Yes she eats all that stuff. Other than oats, gravy and sausages she tends to eat meat and veggies, bakes GF cakes etc. I am just worried that she eats loads of oats that are potentially trace contaminated - and the fact that she is chronically unwell suggests to me that there is an impact, but she thinks it is just other coincidental auto-immune conditions, whereas I suspect a chronic inflammation from the low level exposure....

LucyBabs Mon 22-Dec-14 23:57:22

Yes Shea definitely in denial with regards to the food she's eating with gluten.

My Mam was diagnosed at 60 after 5 years of constant diarrhoea and vomiting! I don't know how she coped!

When she cut the gluten and I mean she was scrupulous about what food contained gluten, she was so healthy. It was so tough for her. I can't imagine cutting out so many foods after many years enjoying them.

She did start to cheat after a year or so and although she wasn't as ill as before she lost weight again and had more chest infections, viral infections than is normal.

Your sister is kidding herself if she thinks she can eat gluten and be healthy.

I'm not sure what advice I can give. Ultimately it's up to your sister but I know how frustrating it is for you. I had many arguments with my Mam about her diet.

LucyBabs Mon 22-Dec-14 23:58:59

Also you're not being over protective. Your sister is lucky to have you smile

peacoat Tue 23-Dec-14 00:01:56

Your SIL is me. However I still doubt myself and the diagnoses. (I eat normal oats regularly - because for me that's manageable rather 2x price gluten free oats)

No one can control anyone but themselves. You can't make her become gluten free until she decides it's worth it for her own sake. So please don't feel responsible for her eating.

Personally, I'm discovering I'm not coping with high FODMAP foods. Maybe ask her about these if she's genuinely interested in her diet. It's not so much about gluten (which I really struggle with, but its not the full picture), but other foods as well.

WowWowSauce Mon 29-Dec-14 23:01:12

Dermatitis herpetiformis doesn't sound like what your sister has - it's red and insanely itchy, and blisters. It's also really unusual in women, although I have it.

It doesn't sound like she's coping well with the diagnosis though. Was there a time when she did get GF food on prescription, and did she stick to it? Has she seen a dietician, or was her diagnosis lost early on? Could she be retested?

GF sausages are amazing - they're usually just meat and flavour! I haven't noticed them costing any more. I was advised to avoid oats for a year after diagnosis and then reintroduction could be monitored. I think that there are cross reactions, on top of the potential contamination issues.

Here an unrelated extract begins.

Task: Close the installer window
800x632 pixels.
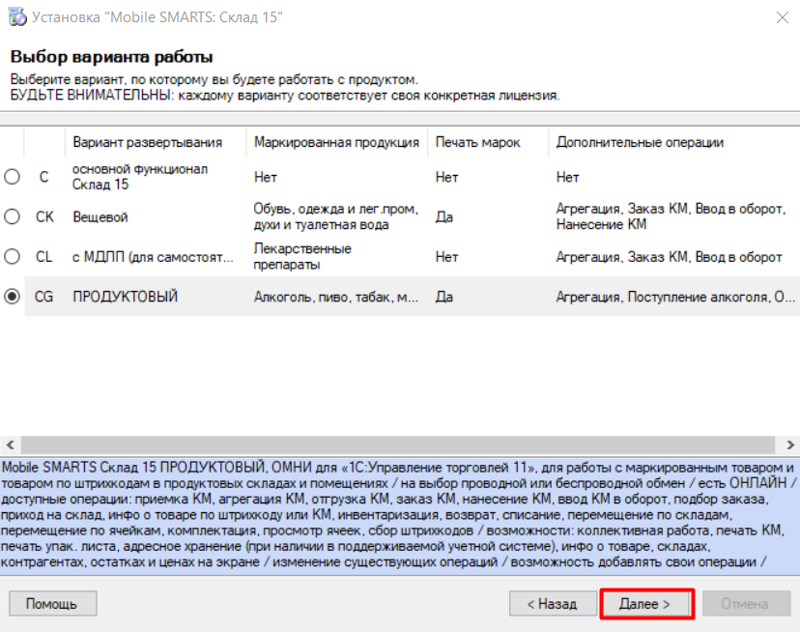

It's also the case that one auto-immune problem often can lead to another: has she been tested for hypothyroid? The scaly thing sounds more like a thyroid problem.

Sorry for the rambling..

CuntCourtIsInSession Sat 10-Jan-15 17:50:15

She is in denial. Tell her about my symptomless and therefore undiagnosed coeliac disease, resulting in osteoporosis and spinal fractures. She badly badly needs to sort herself out mentally on this matter. She is storing an absolute world of ill health up for herself.

BearPear Sat 10-Jan-15 17:53:54

My DD eats regular oats (but they were introduced under the control & testing of the paediatrician and dietician when she was about 10). She isn't allergic to them at all.

CuntCourtIsInSession Sat 10-Jan-15 17:56:12

Most gastros will instruct you to eat no oats of any kind for two years, and then to reintroduce only 'pure oats' (so not basic porridge) as the risk of cross-contamination is just uncontrollably high, BearPear. You have likely just been lucky, to be honest.